Naast mnl. eisen alleen: mnd. eisen; ohd. egison 'gruwen, ijzen' (mhd. eisen); < pgm. *agisōn-, afleiding van *agis- 'angst', waaruit: ohd. egi; oe. ege (maar me. age, ne. awe uit het on.); on. agi (nde. ave); got. agis. Hierbij ook de afleiding pgm. *agisan- 'angst', waaruit: onl. egiso; os. egiso; ohd. agiso, egiso; oe. egesa. Daarbij de afleidingen onl. egislīk (zie hieronder); os. egislīk; ohd. egislīh; oe. egeslīc 'angstaanjagend'.

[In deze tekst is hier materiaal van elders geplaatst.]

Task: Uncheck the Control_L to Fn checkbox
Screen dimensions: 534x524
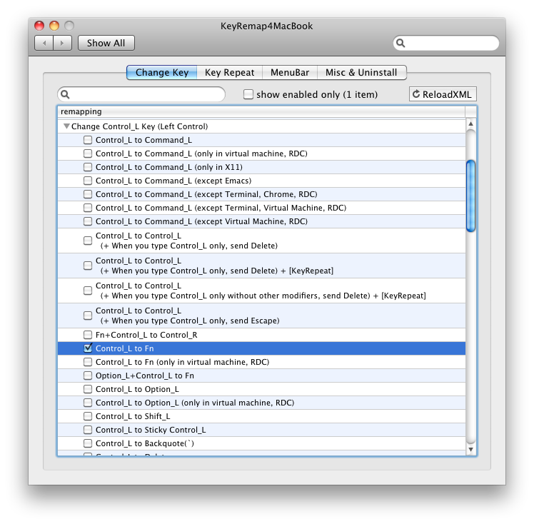Action: coord(88,348)
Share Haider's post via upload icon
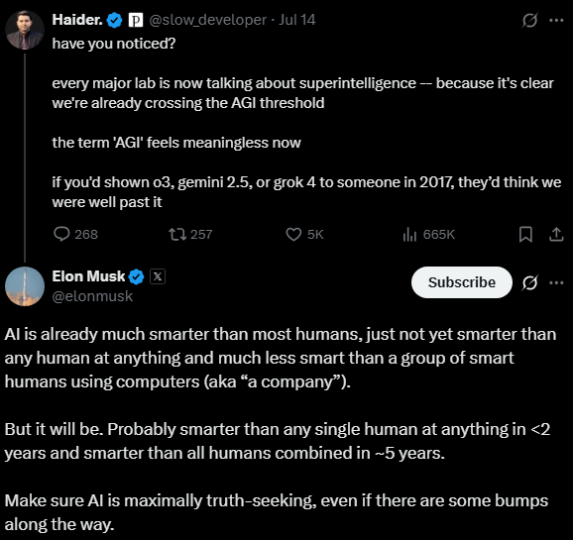 pyautogui.click(x=556, y=234)
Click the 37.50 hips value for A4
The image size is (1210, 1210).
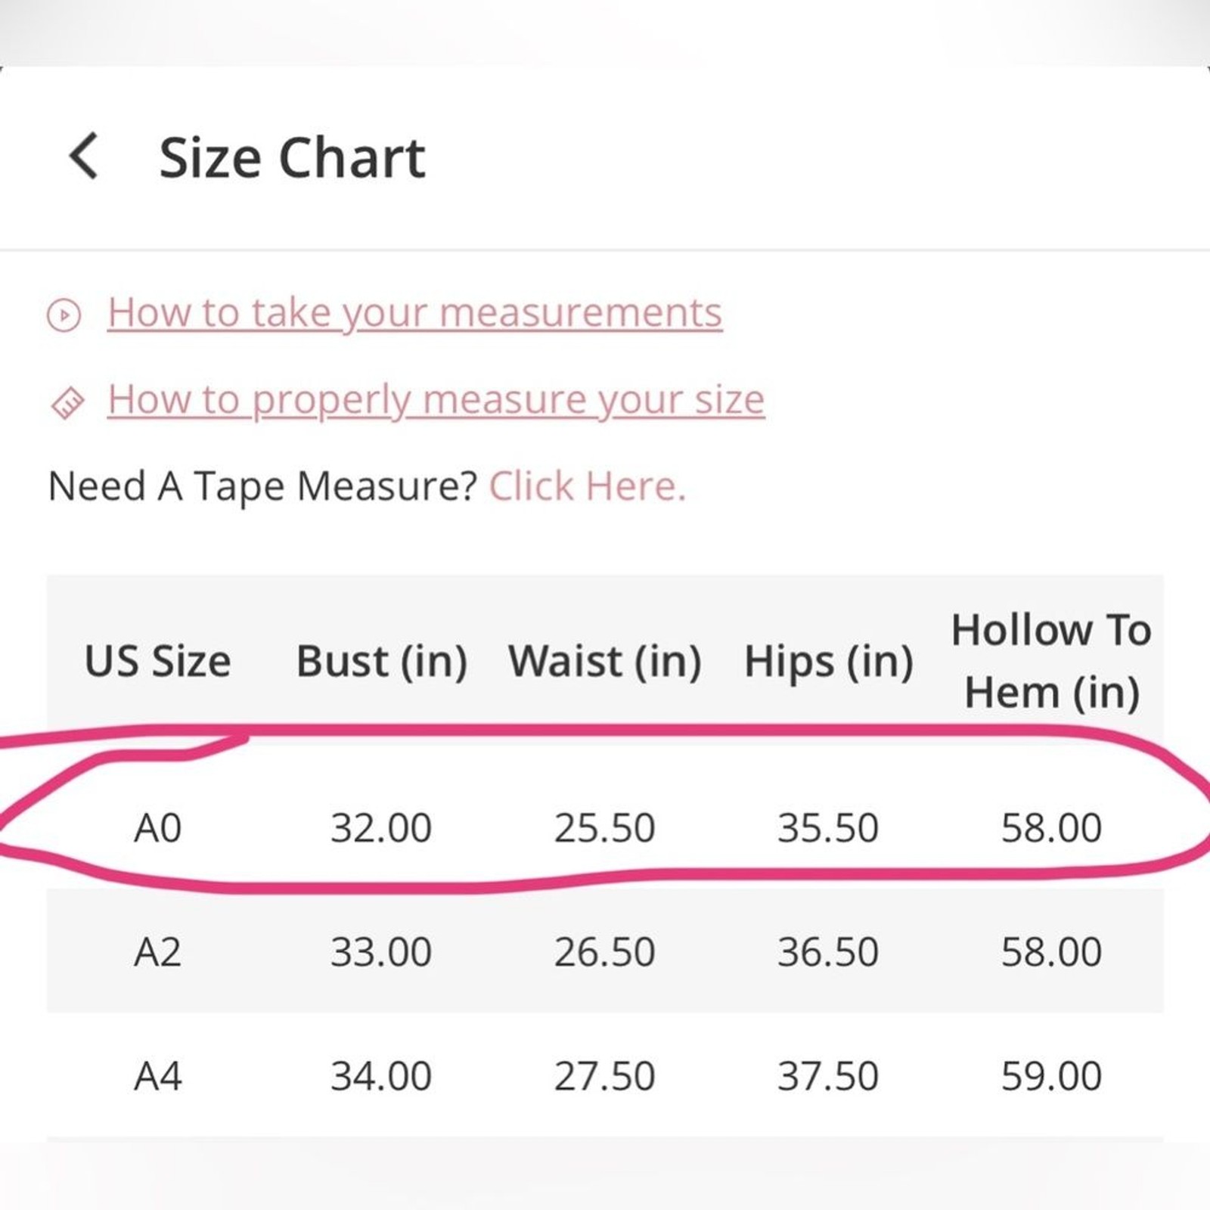(828, 1075)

Pgm. *agis- is verwant met Grieks ákhos 'verdriet'; < pie. *h2éghis, -os- 'angst', s-stam afgeleid van de wortel *h2egh- 'vrezen, treuren'.
IJzen was in het Vroegmiddelnederlands nog onpersoonlijk: hem eisde, letterlijk 'het ijsde hem', maar werd algauw ook onovergankelijk: si ysden 'zij ijsden'.
ijzig bn. 'ijskoud; griezelig'. Mnl. ysig 'ijskoud' [1485; MNW]; vnnl. ysich 'griezelig' [1617; WNT]. Afleiding met -ig van zowel ijzen 'schrikken' als ijs, die als een en hetzelfde woord werden gevoeld. ◆ ijselijk bn. 'angstaanjagend'. Onl. egislīk 'id.', eiselika thing 'angstaanjagende dingen' [10e eeuw; W.Ps.]; mnl. eiselic, einselic [1240; Bern.], yselike [1287; CG II, Nat.Bl.D]. Afleiding met -lijk van onl. egiso 'angst' [10e eeuw; W.Ps.], van dezelfde wortel als ijzen.